L’altare e l’abside sono in legno con una statua di Cristo particolarmente intensa per il senso di sofferenza che trasmette.

Usciamo e decidiamo di tornare alla barca.

La ragazzina di prima, nel frattempo, è giunta al crocefisso in mezzo alla piazza, sempre trascinandosi faticosamente sul pavimento.

Iniziamo di nuovo la discesa lungo lo stradone principale.

Claudia si compra un braccialetto in perline nere.

Nei pressi dei moli delle barche decidiamo di pranzare: abbiamo il pane ed i dolcetti acquistati a Panajachel; in più Claudia compera dell’acqua e una scatola piccola di “Pringles”, vero totem della globalizzazione. Noto che ci sono dei grossi contenitori per la raccolta differenziata dei rifiuti.

Una bambinetta ci si avvicina con un’amichetta ed Claudia le dà il barattolo con le patatine avanzate: le prendono e si allontanano, ma poi tornano per farsi dare anche il tappo.

Passano alcuni contadini nativi, con arnesi in ferro infilati in manici di tronco d’albero grezzi.

Continuano per tutto il tempo ad avvicinarmi dei bambini che mi dicono “Maximon”, “Maximon”: non capisco cosa vogliano, visto che non hanno nulla da vendere e che di solito quando chiedono qualche soldo piuttosto dicono “un quetzalito”. Li allontano con un generico “non comprendo” che li stupisce. Scopriremo solo più tardi in camera, con molto rammarico, che Maximon è una sorta di santo locale rappresentato da una statua lignea con un sigaro in bocca; è custodito in una casa del paese a turno, e i bambini proponevano di portarci. Peccato, mi sarebbe piaciuto vederlo ! Santiago è certamente più bella, anche se più turistica, di San Pedro.

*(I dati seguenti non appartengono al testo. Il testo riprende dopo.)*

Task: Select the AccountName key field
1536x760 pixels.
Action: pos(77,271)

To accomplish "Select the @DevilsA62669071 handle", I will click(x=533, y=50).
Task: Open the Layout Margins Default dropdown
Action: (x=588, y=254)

L’ultimo villaggio che visitiamo e San Antonio: qui i turisti sono cosa rara e l’impressione è di un paese molto povero. Probabilmente siamo di fronte ad un vero villaggio di nativi, a quelle che possono essere le case delle persone che vediamo a Panajachel vendere il loro artigianato. Ci sono poveri polli spelacchiati per le stradine strette e ripide e gli edifici sono a volte fatiscenti. In alcuni scorgiamo i telai manuali con i quali sono fatte le stoffe. Venditrici ambulanti ci darebbero la loro merce per pochi Quetzales.

Come al solito saliamo alla chiesa, che è più piccola delle precedenti, anch’essa posta su un punto elevato, e addobbata per un matrimonio.

Comincia a piovere, anche se molto leggermente.

Vedo un mesto cocker malconcio che mangia dei ciuffi d’erba.

Vicino all’imbarcadero, sotto la chiesa, c’è un’improbabile campo da calcio: un terreno irregolare con due porte di tubo metallico, una delle quali a ridosso di un dirupo che termina sul mare e che rende praticamente impossibile il recupero di un eventuale pallone in caso di goal.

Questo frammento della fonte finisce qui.